# PROBLEM DETAILS
What you give back should match the listing word for word.

__________

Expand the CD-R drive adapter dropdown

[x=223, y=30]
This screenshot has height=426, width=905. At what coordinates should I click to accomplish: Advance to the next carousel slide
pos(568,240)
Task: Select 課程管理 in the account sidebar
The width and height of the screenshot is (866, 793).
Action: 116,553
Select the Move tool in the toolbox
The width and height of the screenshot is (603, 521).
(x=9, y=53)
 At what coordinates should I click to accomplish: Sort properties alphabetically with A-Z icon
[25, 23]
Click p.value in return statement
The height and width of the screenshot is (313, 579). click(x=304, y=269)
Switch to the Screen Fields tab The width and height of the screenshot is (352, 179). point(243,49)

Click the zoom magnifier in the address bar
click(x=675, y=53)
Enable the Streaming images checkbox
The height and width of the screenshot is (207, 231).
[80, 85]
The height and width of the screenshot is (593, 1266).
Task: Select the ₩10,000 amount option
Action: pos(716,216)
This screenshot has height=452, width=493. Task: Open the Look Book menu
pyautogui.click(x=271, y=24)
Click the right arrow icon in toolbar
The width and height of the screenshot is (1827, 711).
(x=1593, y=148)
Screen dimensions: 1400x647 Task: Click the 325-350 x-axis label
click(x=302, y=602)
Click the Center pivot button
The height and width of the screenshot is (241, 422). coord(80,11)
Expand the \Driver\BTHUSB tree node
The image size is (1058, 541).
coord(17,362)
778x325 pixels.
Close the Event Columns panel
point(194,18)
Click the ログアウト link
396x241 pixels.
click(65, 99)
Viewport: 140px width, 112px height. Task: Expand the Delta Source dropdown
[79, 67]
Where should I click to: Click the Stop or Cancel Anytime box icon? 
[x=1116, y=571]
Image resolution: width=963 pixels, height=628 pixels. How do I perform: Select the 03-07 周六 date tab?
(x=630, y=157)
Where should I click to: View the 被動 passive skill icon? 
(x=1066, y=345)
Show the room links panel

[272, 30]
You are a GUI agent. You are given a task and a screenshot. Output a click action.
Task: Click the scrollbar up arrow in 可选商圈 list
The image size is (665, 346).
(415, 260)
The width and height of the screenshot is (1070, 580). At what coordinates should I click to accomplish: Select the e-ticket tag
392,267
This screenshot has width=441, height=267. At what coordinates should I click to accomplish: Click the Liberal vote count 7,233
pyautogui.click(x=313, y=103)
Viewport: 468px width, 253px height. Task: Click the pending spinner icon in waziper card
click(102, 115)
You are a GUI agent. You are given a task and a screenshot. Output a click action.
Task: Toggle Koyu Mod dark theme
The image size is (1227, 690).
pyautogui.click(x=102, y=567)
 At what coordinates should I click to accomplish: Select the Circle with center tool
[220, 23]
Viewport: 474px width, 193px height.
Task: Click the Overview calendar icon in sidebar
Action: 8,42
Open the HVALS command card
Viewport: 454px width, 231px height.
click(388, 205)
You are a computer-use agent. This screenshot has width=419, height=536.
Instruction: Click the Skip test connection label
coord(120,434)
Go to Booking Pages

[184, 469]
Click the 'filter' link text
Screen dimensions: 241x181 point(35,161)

__________

# THE COMPLETED TASK
Expand the CD-R drive adapter dropdown

[x=223, y=30]
This screenshot has height=426, width=905. At what coordinates should I click to accomplish: Advance to the next carousel slide
pos(568,240)
Task: Select 課程管理 in the account sidebar
The width and height of the screenshot is (866, 793).
Action: 116,553
Select the Move tool in the toolbox
The width and height of the screenshot is (603, 521).
(x=9, y=53)
 At what coordinates should I click to accomplish: Sort properties alphabetically with A-Z icon
[25, 23]
Click p.value in return statement
The height and width of the screenshot is (313, 579). click(x=304, y=269)
Switch to the Screen Fields tab The width and height of the screenshot is (352, 179). point(243,49)

Click the zoom magnifier in the address bar
click(x=675, y=53)
Enable the Streaming images checkbox
The height and width of the screenshot is (207, 231).
[80, 85]
The height and width of the screenshot is (593, 1266).
Task: Select the ₩10,000 amount option
Action: pos(716,216)
This screenshot has height=452, width=493. Task: Open the Look Book menu
pyautogui.click(x=271, y=24)
Click the right arrow icon in toolbar
The width and height of the screenshot is (1827, 711).
(x=1593, y=148)
Screen dimensions: 1400x647 Task: Click the 325-350 x-axis label
click(x=302, y=602)
Click the Center pivot button
The height and width of the screenshot is (241, 422). coord(80,11)
Expand the \Driver\BTHUSB tree node
The image size is (1058, 541).
coord(17,362)
778x325 pixels.
Close the Event Columns panel
point(194,18)
Click the ログアウト link
396x241 pixels.
click(65, 99)
Viewport: 140px width, 112px height. Task: Expand the Delta Source dropdown
[79, 67]
Where should I click to: Click the Stop or Cancel Anytime box icon? 
[x=1116, y=571]
Image resolution: width=963 pixels, height=628 pixels. How do I perform: Select the 03-07 周六 date tab?
(x=630, y=157)
Where should I click to: View the 被動 passive skill icon? 
(x=1066, y=345)
Show the room links panel

[272, 30]
You are a GUI agent. You are given a task and a screenshot. Output a click action.
Task: Click the scrollbar up arrow in 可选商圈 list
The image size is (665, 346).
(415, 260)
The width and height of the screenshot is (1070, 580). At what coordinates should I click to accomplish: Select the e-ticket tag
392,267
This screenshot has width=441, height=267. At what coordinates should I click to accomplish: Click the Liberal vote count 7,233
pyautogui.click(x=313, y=103)
Viewport: 468px width, 253px height. Task: Click the pending spinner icon in waziper card
click(102, 115)
You are a GUI agent. You are given a task and a screenshot. Output a click action.
Task: Toggle Koyu Mod dark theme
The image size is (1227, 690).
pyautogui.click(x=102, y=567)
 At what coordinates should I click to accomplish: Select the Circle with center tool
[220, 23]
Viewport: 474px width, 193px height.
Task: Click the Overview calendar icon in sidebar
Action: 8,42
Open the HVALS command card
Viewport: 454px width, 231px height.
click(388, 205)
You are a computer-use agent. This screenshot has width=419, height=536.
Instruction: Click the Skip test connection label
coord(120,434)
Go to Booking Pages

[184, 469]
Click the 'filter' link text
Screen dimensions: 241x181 point(35,161)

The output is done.